Dimanis, head of the Equal Rights Party, argues that since Latvia still does not have a citizenship law, it cannot contend that Rubiks betrayed a country of which he was a citizen.

Rubiks’ supporters and family also complain that he has been allowed virtually no outside contact. Since authorities let a Latvian television crew interview him in his cell about two weeks ago to quell speculation that his health was deteriorating, the authorities have not permitted visits by the media.

Tamara Rubiks says she has not seen her husband since the day before the coup; the prosecutor’s office said recently that it would not entertain a request for a family visit for at least two more weeks. Aksenoka indicated that Rubiks would remain in prison at least until his trial begins.

Latvian officials insist that none of their captive’s rights have been violated. He is being interrogated often but will eventually be granted legal counsel, they say. He is being kept away from other prisoners, according to Aksenoka, lest someone try to impose some rough justice.

Advertisement

The man who is now the Baltics’ most famous accused traitor was for many years a popular political figure in Riga. As the capital’s mayor, the short, bullet-headed Rubiks was an activist, pressing for restoration of the medieval Old City and upgrading urban services.
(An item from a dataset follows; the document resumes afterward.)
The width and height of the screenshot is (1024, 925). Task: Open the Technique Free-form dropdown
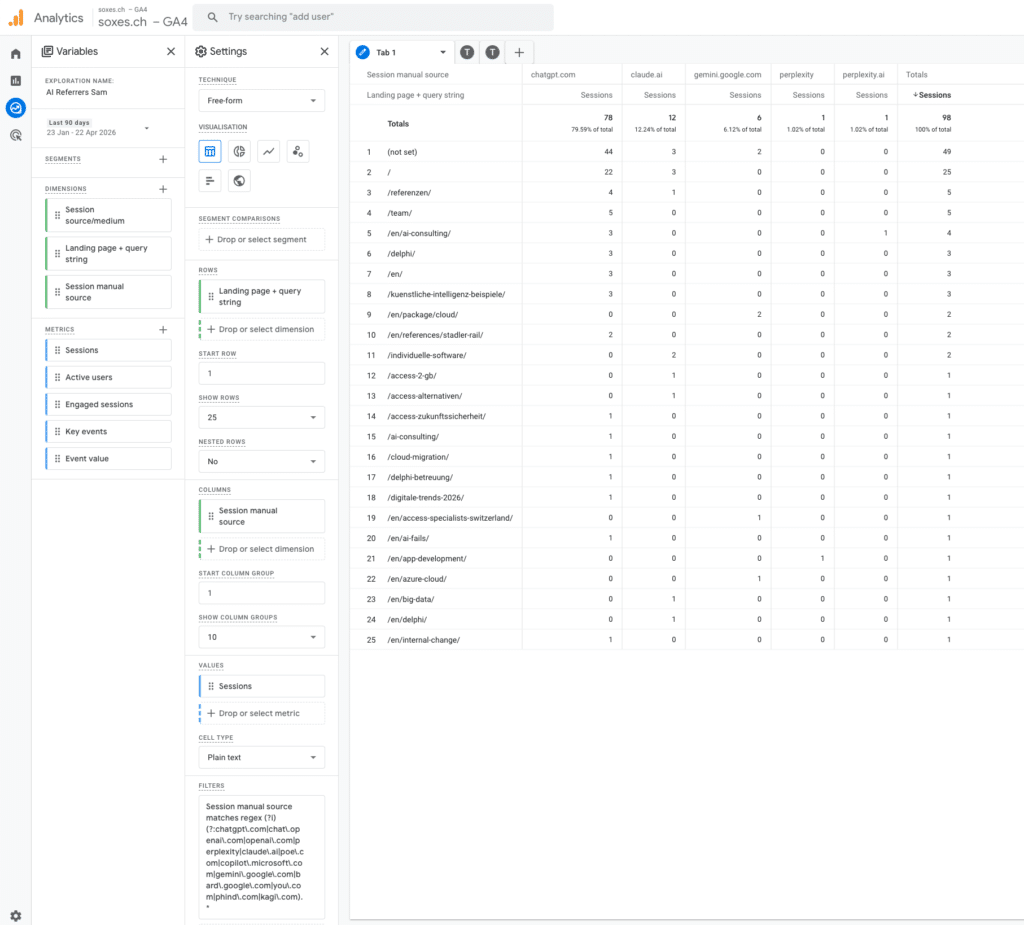[261, 101]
Most people here date the reversal of his popularity to his bull-headed backing in 1987 of a Riga subway; the project raised Latvians’ hackles over its potential for flooding the city with Russian migrant workers.

After the plan’s rejection, Rubiks became more menacing and intransigent in his public speeches. When he was promoted to first secretary of the Latvian Communist Party in 1990, he took to overtly threatening pro-independence activists and capitalists. Until the coup, this stance clearly suited the Soviets well. As the regional military headquarters, Riga was a major brain center for the regime’s control of the Baltics.

But on Aug. 19, Rubiks hitched his wagon to the wrong star. On the morning of the Moscow coup, he was the first regional Communist leader in the Soviet empire to publicly announce support for the hard-line junta.